--- START DATA ENTRIES ---

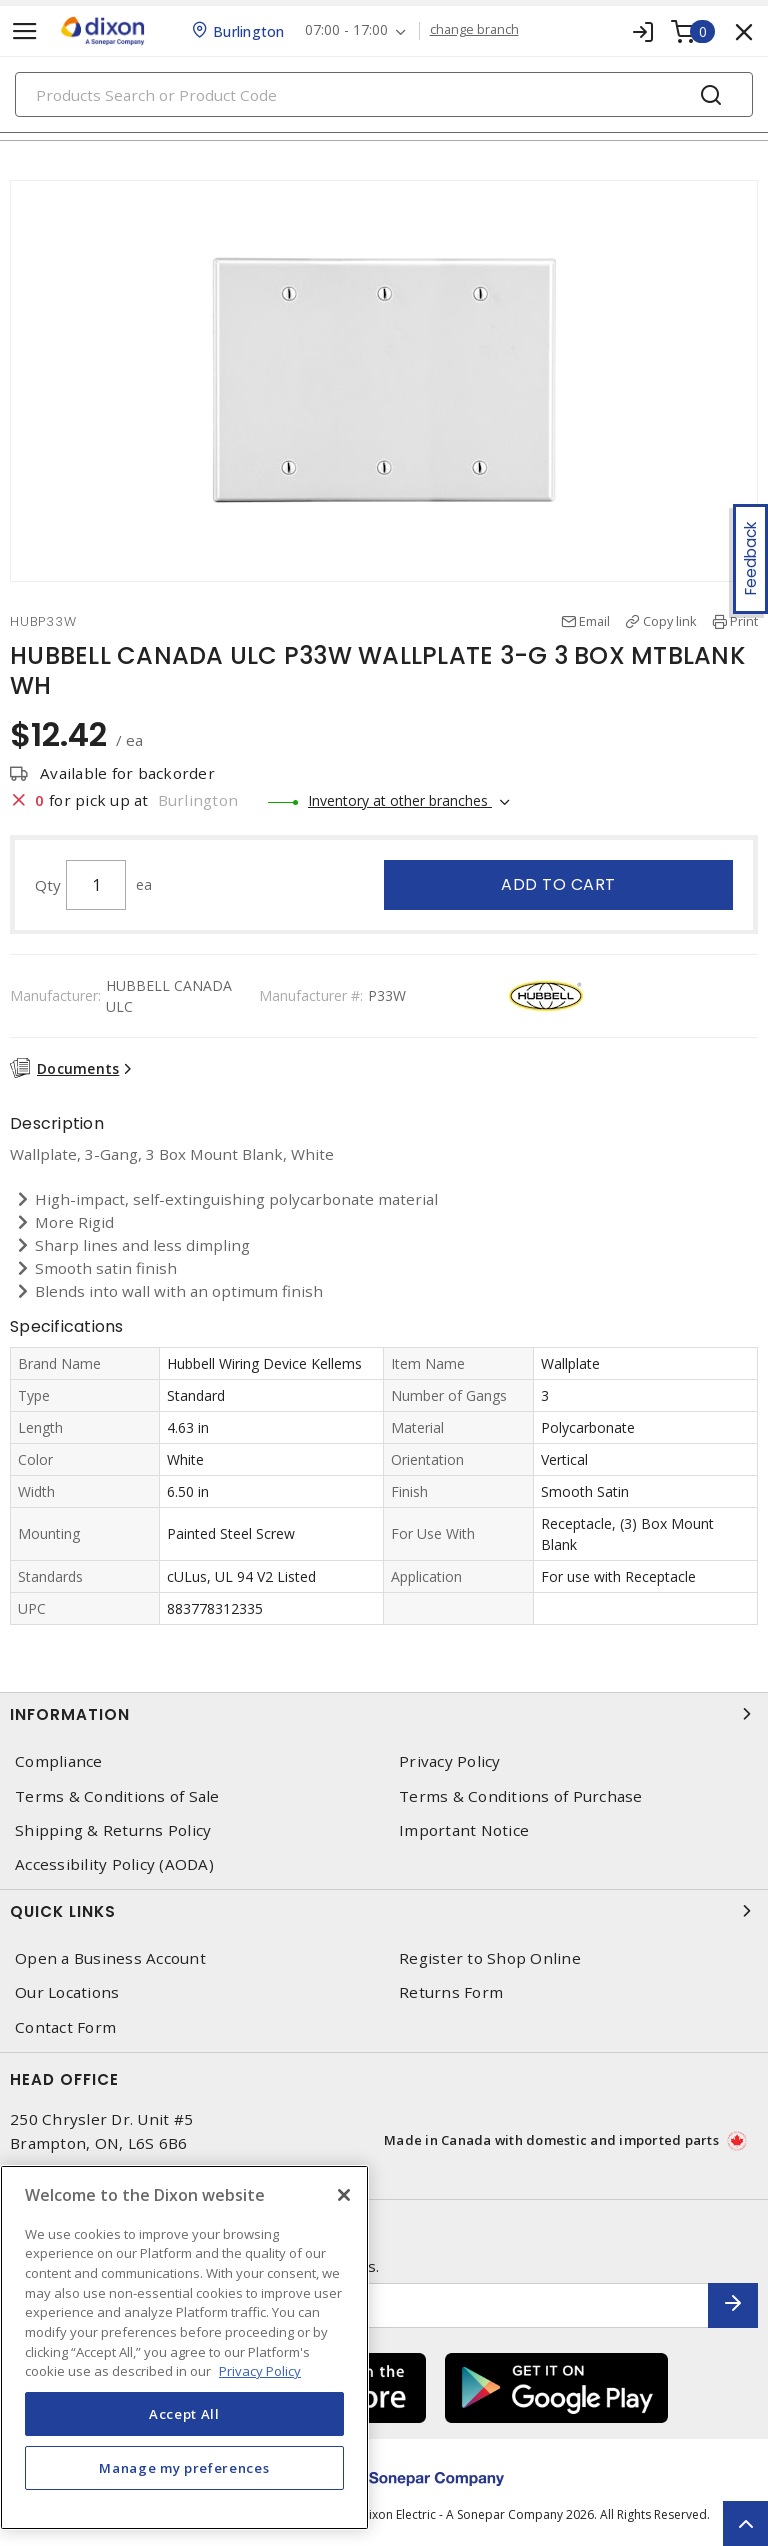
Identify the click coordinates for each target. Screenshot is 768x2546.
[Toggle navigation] (25, 31)
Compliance (59, 1761)
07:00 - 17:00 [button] (346, 30)
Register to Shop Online (490, 1958)
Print (744, 621)
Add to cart (558, 884)
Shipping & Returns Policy (113, 1830)
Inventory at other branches (400, 800)
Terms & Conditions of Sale (117, 1796)
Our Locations (67, 1992)
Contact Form (65, 2027)
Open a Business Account (110, 1958)
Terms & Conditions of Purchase (521, 1796)
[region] (184, 2347)
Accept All (184, 2414)
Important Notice (464, 1830)
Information (384, 1714)
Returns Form (451, 1992)
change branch (474, 30)
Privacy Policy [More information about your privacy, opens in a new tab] (260, 2371)
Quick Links (384, 1911)
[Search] (384, 94)
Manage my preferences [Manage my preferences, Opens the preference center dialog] (184, 2468)
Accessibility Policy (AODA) (114, 1864)
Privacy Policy (450, 1761)
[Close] (344, 2195)
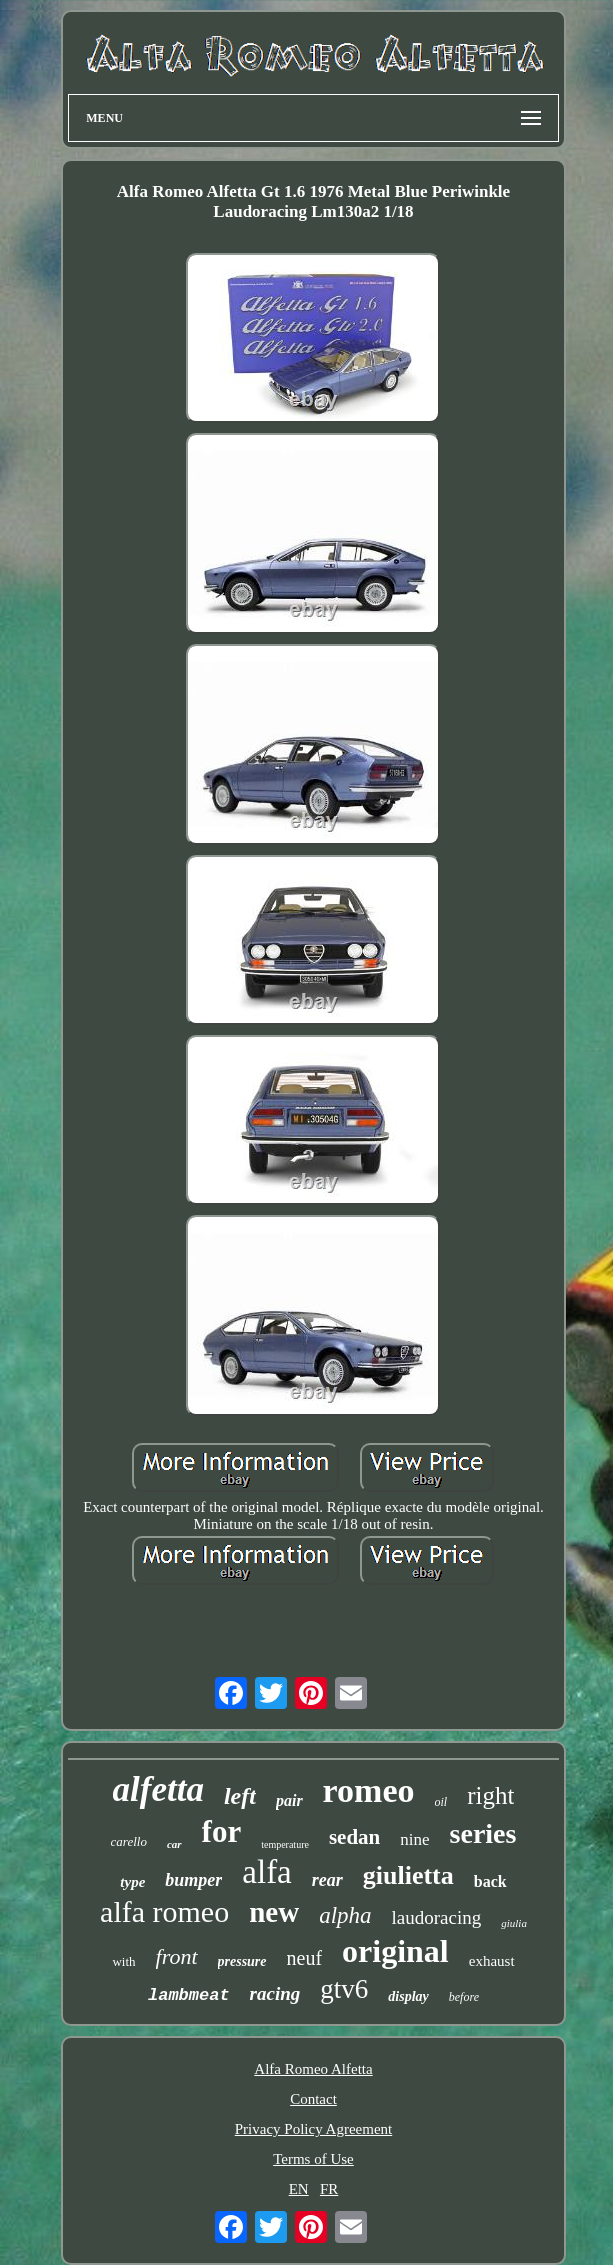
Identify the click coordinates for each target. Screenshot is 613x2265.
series (483, 1833)
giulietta (408, 1875)
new (274, 1912)
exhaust (492, 1961)
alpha (345, 1915)
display (408, 1996)
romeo (369, 1790)
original (395, 1951)
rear (327, 1880)
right (490, 1795)
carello (129, 1841)
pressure (242, 1961)
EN (299, 2189)
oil (441, 1802)
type (132, 1882)
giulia (514, 1923)
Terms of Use (313, 2159)
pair (289, 1800)
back (490, 1881)
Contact (313, 2099)
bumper (193, 1880)
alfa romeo (164, 1911)
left (240, 1796)
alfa (266, 1872)
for (222, 1831)
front (177, 1956)
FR (329, 2189)
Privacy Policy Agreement (313, 2129)
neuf (305, 1958)
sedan (354, 1837)
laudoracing (437, 1917)
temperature (285, 1844)
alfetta (158, 1789)
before (464, 1997)
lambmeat (189, 1995)
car (174, 1844)
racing (275, 1993)
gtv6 (344, 1989)
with (123, 1961)
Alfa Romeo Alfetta (313, 2069)
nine (414, 1839)
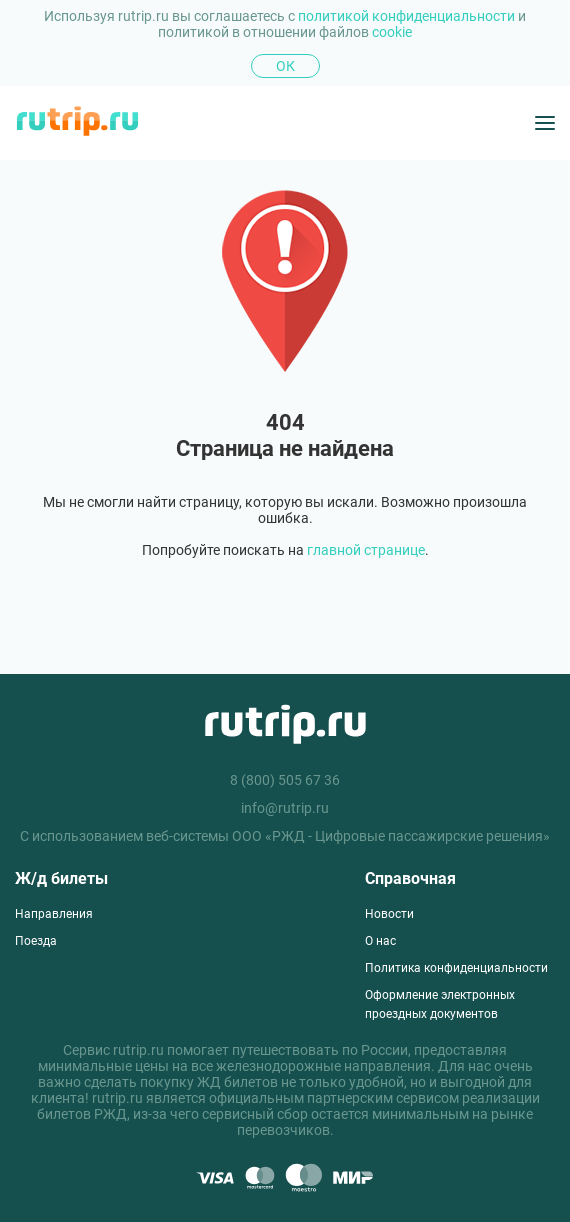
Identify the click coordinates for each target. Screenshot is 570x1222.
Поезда (36, 941)
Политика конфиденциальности (456, 968)
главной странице (366, 550)
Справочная (410, 878)
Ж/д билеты (61, 878)
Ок (285, 66)
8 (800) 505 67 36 (285, 780)
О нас (380, 941)
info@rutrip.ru (285, 808)
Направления (54, 914)
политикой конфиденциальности (408, 16)
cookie (392, 32)
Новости (389, 914)
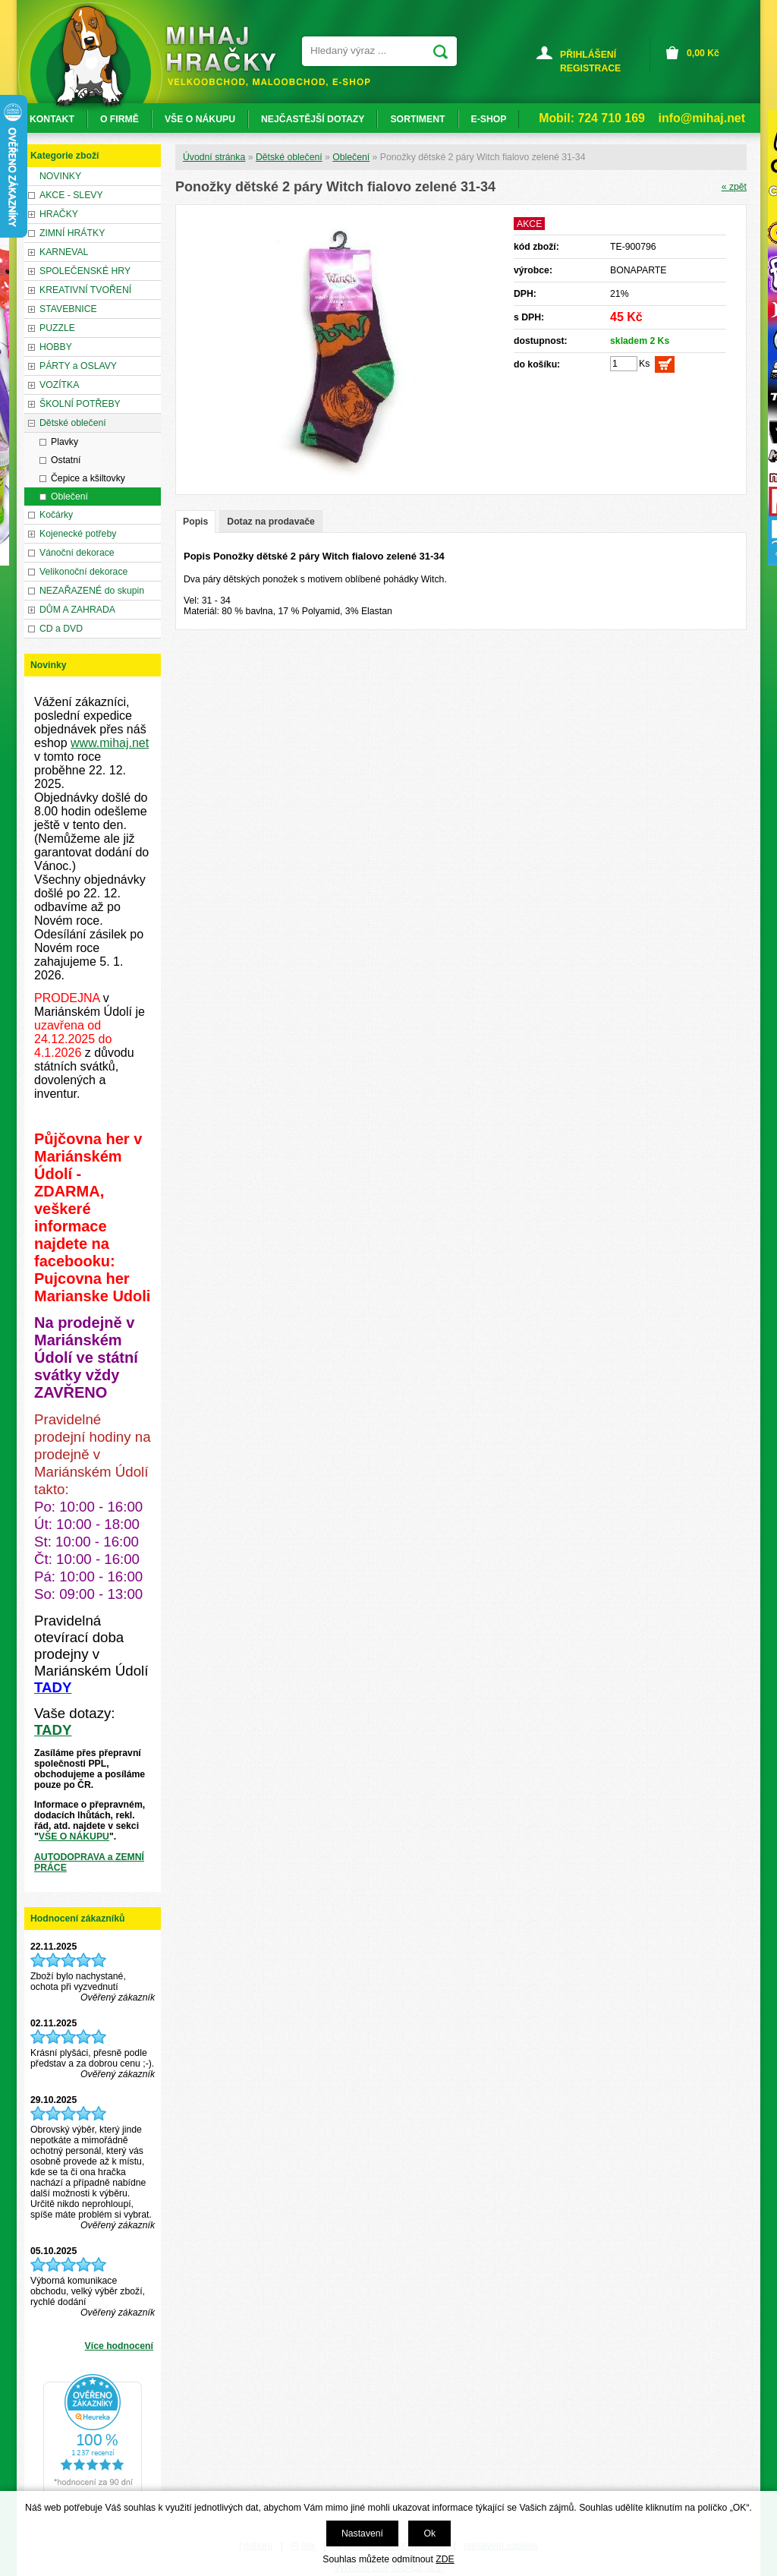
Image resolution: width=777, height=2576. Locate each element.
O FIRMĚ (119, 119)
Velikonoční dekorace (83, 571)
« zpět (734, 186)
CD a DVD (61, 628)
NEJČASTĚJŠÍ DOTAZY (312, 119)
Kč (703, 53)
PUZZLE (57, 328)
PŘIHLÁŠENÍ (588, 54)
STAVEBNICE (68, 309)
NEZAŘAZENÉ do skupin (91, 590)
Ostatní (65, 460)
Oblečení (351, 157)
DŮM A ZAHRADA (77, 609)
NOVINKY (60, 176)
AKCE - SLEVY (71, 195)
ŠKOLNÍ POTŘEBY (80, 404)
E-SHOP (489, 119)
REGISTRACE (590, 68)
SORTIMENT (417, 119)
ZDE (445, 2559)
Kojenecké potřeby (77, 533)
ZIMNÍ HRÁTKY (72, 233)
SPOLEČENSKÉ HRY (85, 271)
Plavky (64, 442)
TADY (52, 1730)
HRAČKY (58, 214)
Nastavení (362, 2533)
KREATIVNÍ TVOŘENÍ (85, 290)
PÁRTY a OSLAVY (78, 366)
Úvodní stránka (214, 157)
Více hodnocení (119, 2346)
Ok (429, 2533)
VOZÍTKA (59, 385)
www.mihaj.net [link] (110, 742)
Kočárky (56, 514)
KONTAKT (52, 119)
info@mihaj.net (702, 118)
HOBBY (55, 347)
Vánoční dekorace (77, 552)
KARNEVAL (63, 252)
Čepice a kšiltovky (88, 478)
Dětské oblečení (289, 157)
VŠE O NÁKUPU (74, 1836)
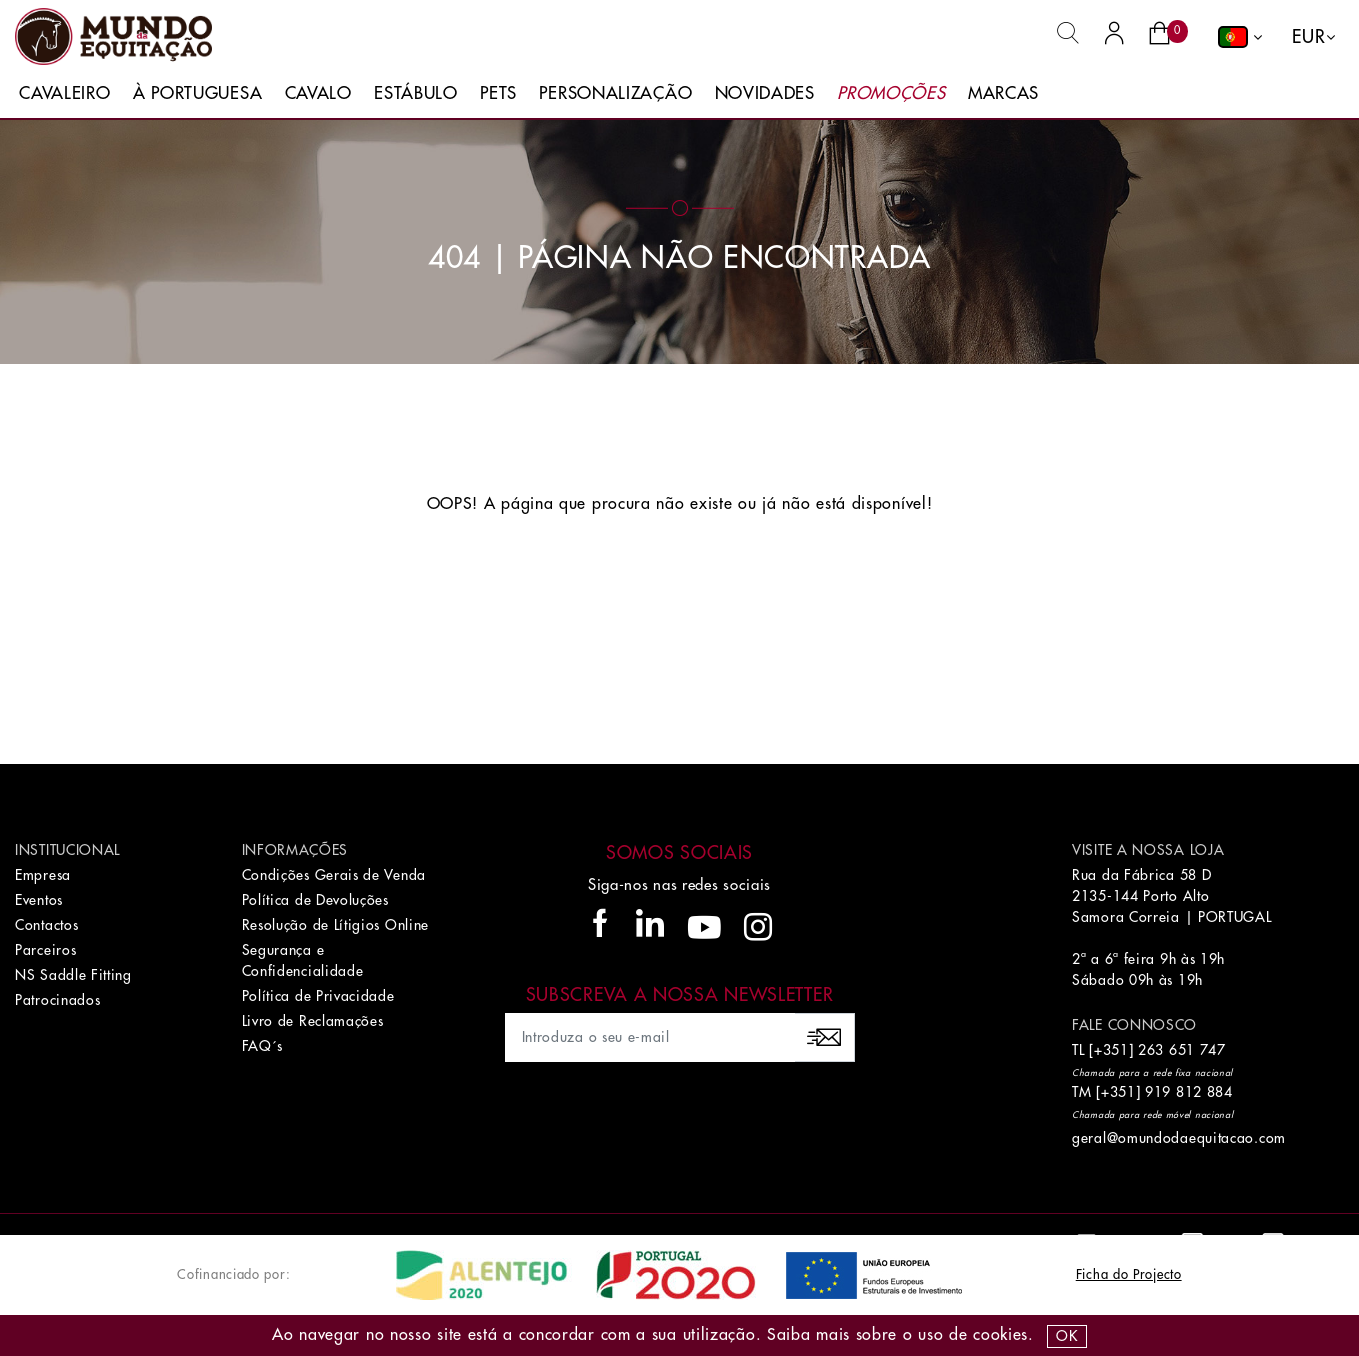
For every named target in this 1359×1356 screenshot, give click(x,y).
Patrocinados (57, 1000)
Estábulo (416, 93)
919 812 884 (1189, 1092)
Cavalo (318, 93)
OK (1066, 1336)
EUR (1308, 37)
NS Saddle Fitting (73, 975)
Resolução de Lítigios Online (336, 925)
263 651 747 (1182, 1050)
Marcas (1003, 93)
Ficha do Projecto (1129, 1274)
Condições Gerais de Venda (334, 875)
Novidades (765, 93)
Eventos (39, 900)
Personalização (615, 93)
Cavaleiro (64, 93)
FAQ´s (263, 1046)
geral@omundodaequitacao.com (1179, 1138)
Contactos (46, 925)
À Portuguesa (197, 93)
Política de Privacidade (318, 996)
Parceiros (45, 950)
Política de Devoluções (315, 900)
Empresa (43, 875)
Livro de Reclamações (313, 1021)
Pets (498, 93)
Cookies (1000, 1335)
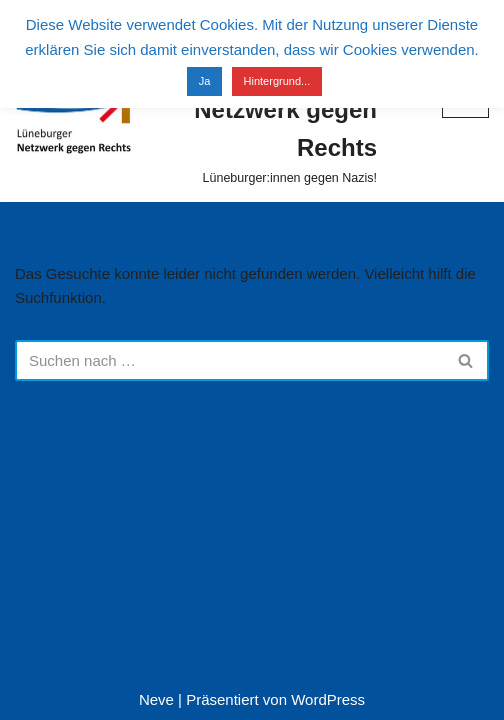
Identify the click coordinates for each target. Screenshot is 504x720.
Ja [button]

--- END DATA ENTRIES ---

**WHAT YOU ARE ASKED TO DO**
Pick out each line of the entries above that contains the string "coordinates", matching case, and copy those lines.

**FINISHED EXERCISE**
Identify the click coordinates for each target. Screenshot is 768x2546.
Identify the click coordinates for each target. Screenshot is 613x2265.
Identify the click coordinates for each target. Screenshot is 570x1222.
Identify the click coordinates for each target. Screenshot is 504x720.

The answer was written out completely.